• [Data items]
+---+

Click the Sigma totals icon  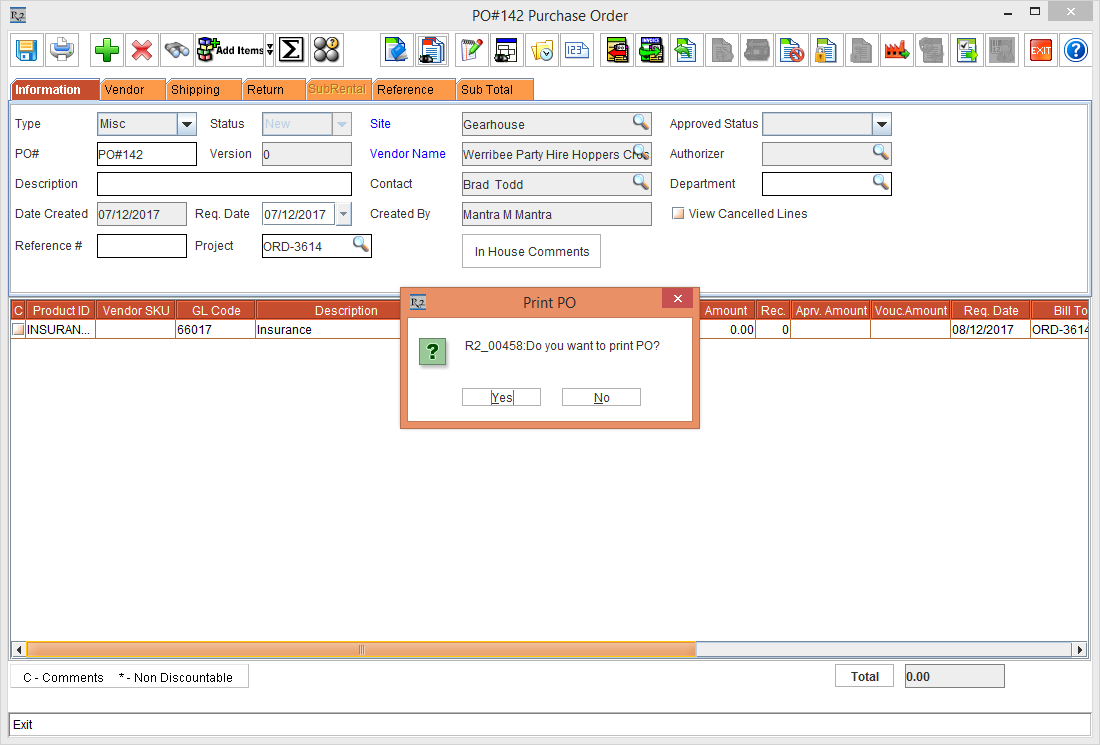pyautogui.click(x=291, y=49)
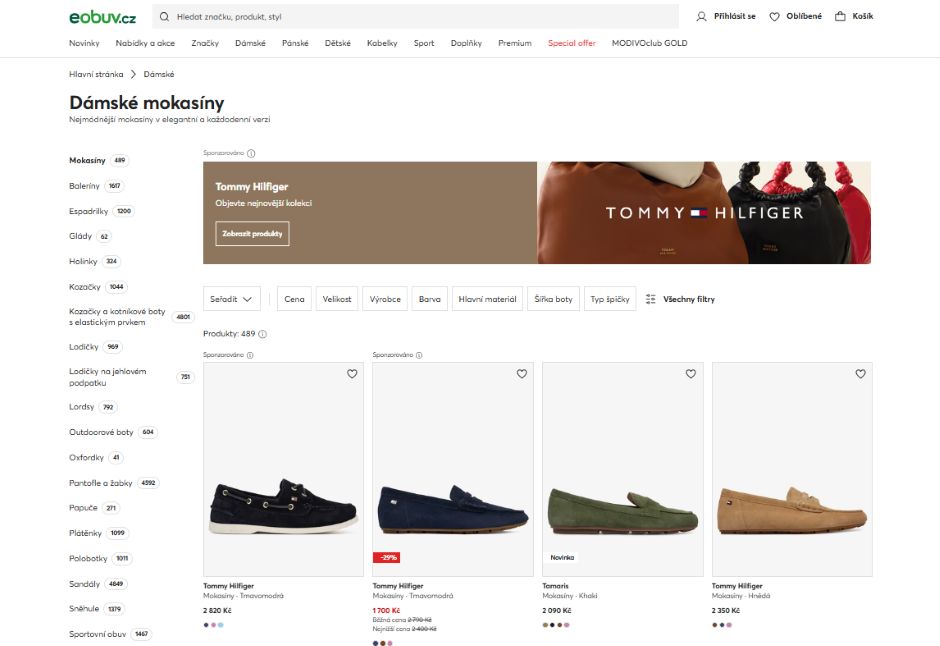Open Všechny filtry sliders icon
Viewport: 940px width, 646px height.
tap(651, 299)
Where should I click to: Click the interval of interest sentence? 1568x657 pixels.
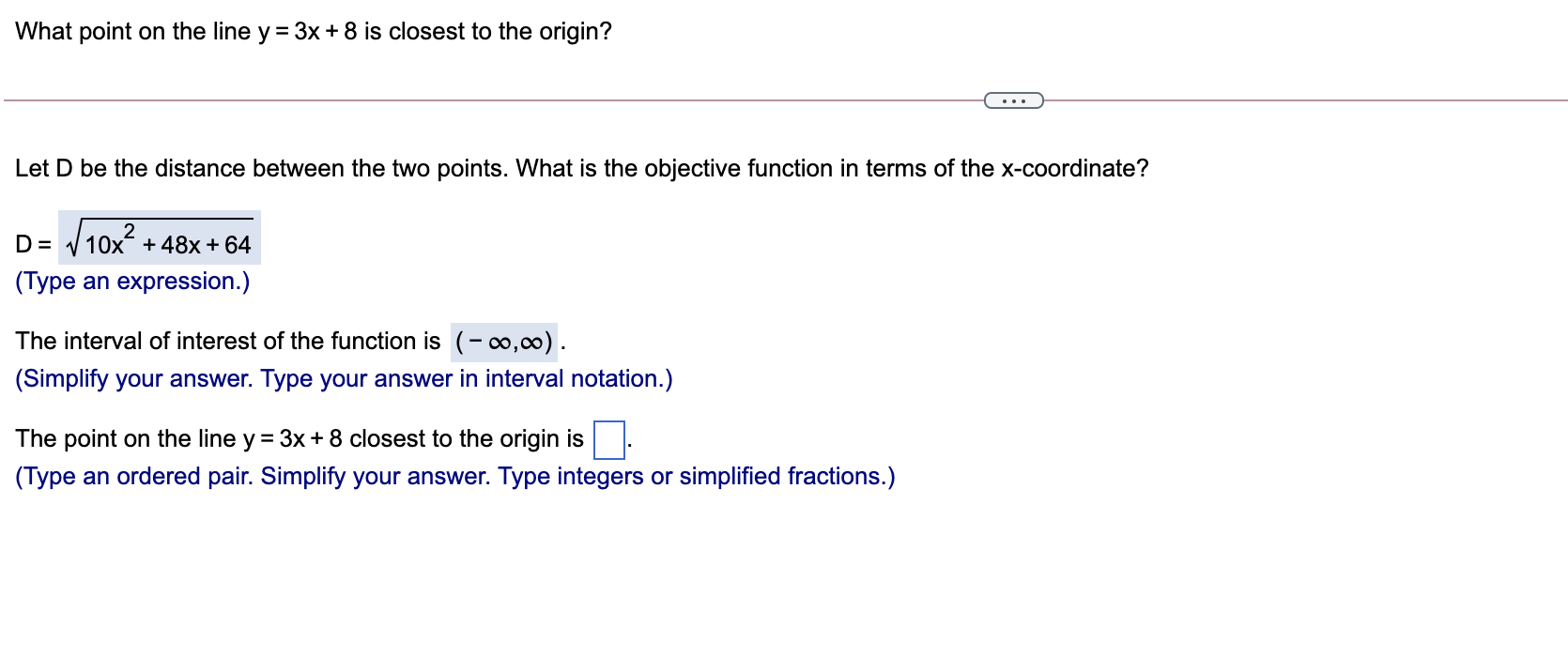[x=225, y=341]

+---+

• [Task description]
Could you repeat exactly the lines from the one containing "Where should I" to the last line of the records, both included, and leave out every picture?

• [Response to this exercise]
Where should I click to: Click the interval of interest sentence? 1568x657 pixels.
[x=225, y=341]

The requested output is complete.